Instructions to follow – Line by line, reproduce exactly the beginning of the listing below, ending with the line that contains "Task: Click the bottom" and adding nothing.

● ● ● ● ● ● ●

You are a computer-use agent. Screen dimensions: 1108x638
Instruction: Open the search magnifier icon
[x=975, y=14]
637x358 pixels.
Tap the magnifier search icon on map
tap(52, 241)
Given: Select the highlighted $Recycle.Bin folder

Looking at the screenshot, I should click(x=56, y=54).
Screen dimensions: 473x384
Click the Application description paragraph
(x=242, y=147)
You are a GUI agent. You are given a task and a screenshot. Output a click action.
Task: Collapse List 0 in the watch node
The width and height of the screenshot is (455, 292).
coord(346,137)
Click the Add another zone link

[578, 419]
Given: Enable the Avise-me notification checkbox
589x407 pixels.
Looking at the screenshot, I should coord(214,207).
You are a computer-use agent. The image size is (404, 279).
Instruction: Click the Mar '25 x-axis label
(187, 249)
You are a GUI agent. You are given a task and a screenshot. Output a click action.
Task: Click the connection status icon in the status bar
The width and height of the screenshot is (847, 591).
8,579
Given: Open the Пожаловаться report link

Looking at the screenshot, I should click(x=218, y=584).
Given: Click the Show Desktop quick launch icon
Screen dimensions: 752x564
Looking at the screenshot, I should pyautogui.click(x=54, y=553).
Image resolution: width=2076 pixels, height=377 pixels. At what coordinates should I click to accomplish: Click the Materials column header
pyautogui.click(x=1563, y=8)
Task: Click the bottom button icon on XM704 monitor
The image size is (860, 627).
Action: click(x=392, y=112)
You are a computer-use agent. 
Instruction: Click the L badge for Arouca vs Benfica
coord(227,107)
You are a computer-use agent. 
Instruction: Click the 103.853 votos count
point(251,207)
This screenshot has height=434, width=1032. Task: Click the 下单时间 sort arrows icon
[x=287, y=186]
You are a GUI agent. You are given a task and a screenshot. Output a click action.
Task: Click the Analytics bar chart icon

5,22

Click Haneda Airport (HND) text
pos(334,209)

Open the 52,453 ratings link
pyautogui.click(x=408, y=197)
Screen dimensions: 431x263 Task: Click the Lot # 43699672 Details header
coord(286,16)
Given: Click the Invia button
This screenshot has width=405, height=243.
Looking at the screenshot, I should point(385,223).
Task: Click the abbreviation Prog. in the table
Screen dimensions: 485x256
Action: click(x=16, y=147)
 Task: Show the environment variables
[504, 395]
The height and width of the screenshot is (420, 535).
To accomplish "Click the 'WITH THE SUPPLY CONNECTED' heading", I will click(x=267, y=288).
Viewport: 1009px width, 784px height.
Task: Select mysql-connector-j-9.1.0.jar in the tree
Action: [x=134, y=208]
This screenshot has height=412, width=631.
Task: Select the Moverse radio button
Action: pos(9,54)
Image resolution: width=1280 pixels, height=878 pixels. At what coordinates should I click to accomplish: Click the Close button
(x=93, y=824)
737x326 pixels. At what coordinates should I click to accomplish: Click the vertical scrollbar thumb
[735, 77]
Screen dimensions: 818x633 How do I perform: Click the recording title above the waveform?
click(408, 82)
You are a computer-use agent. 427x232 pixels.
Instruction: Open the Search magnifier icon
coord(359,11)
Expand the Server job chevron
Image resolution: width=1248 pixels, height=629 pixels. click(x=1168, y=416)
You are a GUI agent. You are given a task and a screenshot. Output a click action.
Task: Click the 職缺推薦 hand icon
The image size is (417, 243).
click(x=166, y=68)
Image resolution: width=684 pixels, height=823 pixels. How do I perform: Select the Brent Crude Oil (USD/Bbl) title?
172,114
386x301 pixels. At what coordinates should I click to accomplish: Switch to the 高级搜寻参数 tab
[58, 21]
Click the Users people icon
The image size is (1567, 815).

● ● ● ● ● ● ●

Written response –
You are a computer-use agent. Screen dimensions: 1108x638
Instruction: Open the search magnifier icon
[x=975, y=14]
637x358 pixels.
Tap the magnifier search icon on map
tap(52, 241)
Given: Select the highlighted $Recycle.Bin folder

Looking at the screenshot, I should click(x=56, y=54).
Screen dimensions: 473x384
Click the Application description paragraph
(x=242, y=147)
You are a GUI agent. You are given a task and a screenshot. Output a click action.
Task: Collapse List 0 in the watch node
The width and height of the screenshot is (455, 292).
coord(346,137)
Click the Add another zone link

[578, 419]
Given: Enable the Avise-me notification checkbox
589x407 pixels.
Looking at the screenshot, I should coord(214,207).
You are a computer-use agent. The image size is (404, 279).
Instruction: Click the Mar '25 x-axis label
(187, 249)
You are a GUI agent. You are given a task and a screenshot. Output a click action.
Task: Click the connection status icon in the status bar
The width and height of the screenshot is (847, 591).
8,579
Given: Open the Пожаловаться report link

Looking at the screenshot, I should click(x=218, y=584).
Given: Click the Show Desktop quick launch icon
Screen dimensions: 752x564
Looking at the screenshot, I should pyautogui.click(x=54, y=553).
Image resolution: width=2076 pixels, height=377 pixels. At what coordinates should I click to accomplish: Click the Materials column header
pyautogui.click(x=1563, y=8)
Task: Click the bottom button icon on XM704 monitor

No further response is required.